The Case of the Week comes to us from the Eastern District of Pennsylvania: Harrell v. Kellogg Co., 2012 WL 3962674 (Sept. 11, 2012). The plaintiff filed racial discrimination, retaliation, and hostile work environment claims against his employer under 42 U.S.C. s1981. The employer filed a motion to dismiss, arguing that a mandatory arbitration provision in the collective bargaining agreement (CBA) divested the Court of jurisdiction.

The CBA contained a generic arbitration provision, mandating that all grievances were subject to arbitration. In turn, grievances were defined as "disputes or disagreements concerning the interpretation and application of the provisions of this Agreement." Working our way down, the CBA's provisions included a broad nondiscrimination provision. So, the employer argued that the CBA mandated arbitration of grievances; grievances cover disputes over provisions; and the provisions included nondiscrimination - therefore the employee had waived his right to bring suit in federal court.
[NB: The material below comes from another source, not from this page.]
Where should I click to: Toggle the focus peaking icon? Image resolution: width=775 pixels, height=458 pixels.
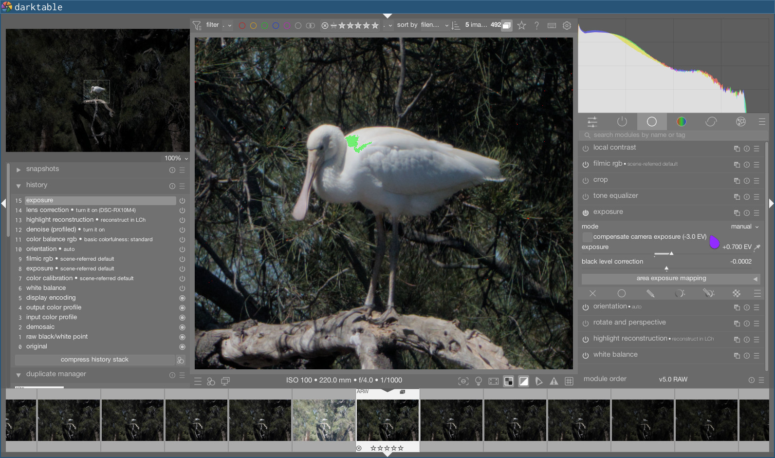[x=463, y=382]
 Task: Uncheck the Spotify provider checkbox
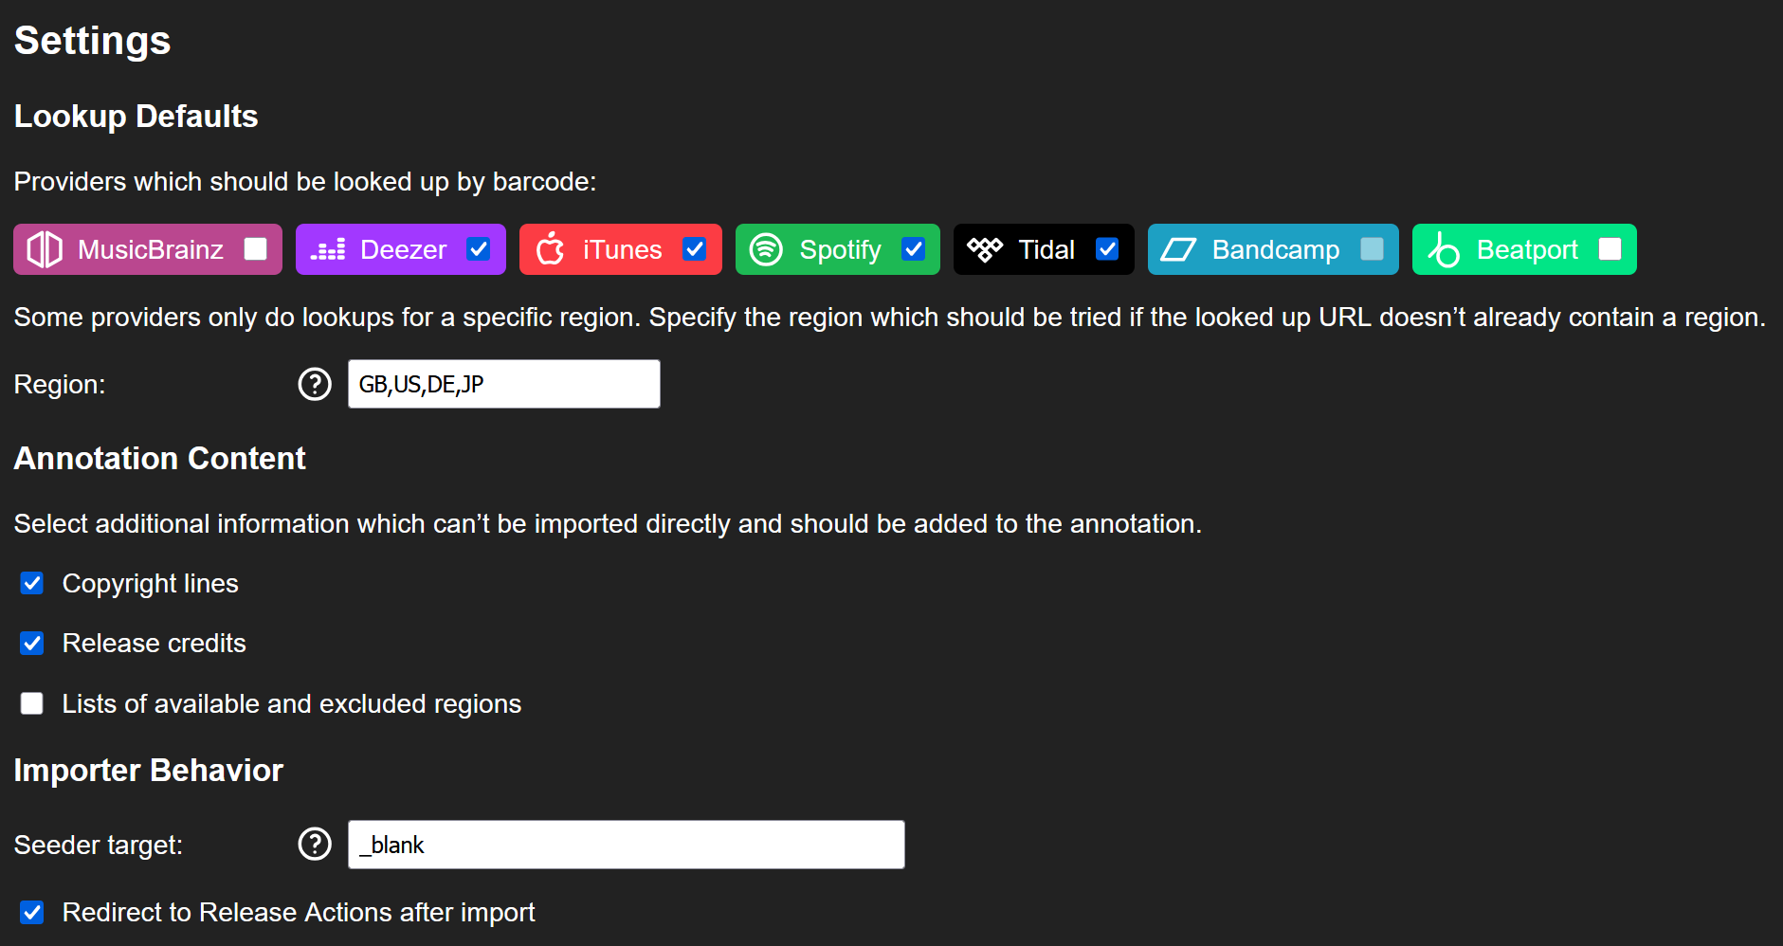[x=914, y=248]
The Court does an amazing job of explaining this issue, and detailing the relevant precedent. I highly recommend reading the whole opinion, but cutting to the chase, the Court held:
[A] prerequisite to enforcing arbitration of federal statutory claims is that the waiver in the CBA "must be clear and unmistakable" . . . . [the leading cases] lead to the clear conclusion that a CBA with a general arbitration provision and a nondiscrimination provision that does not expressly mention the federal antidiscrimination statute under which the employee seeks redress, does not contain an explicit waiver to the employee's right to litigate his/her statutory claims in a judicial forum.
As the Court noted, the nondiscrimination provision in the CBA at issued did not explicitly reference s1981, the statute under which the employee filed suit. Therefore, the CBA did not clearly and unmistakably waive the plaintiff's right to bring his statutory discrimination claims in federal court. Accordingly, the Court denied the employer's motion to dismiss.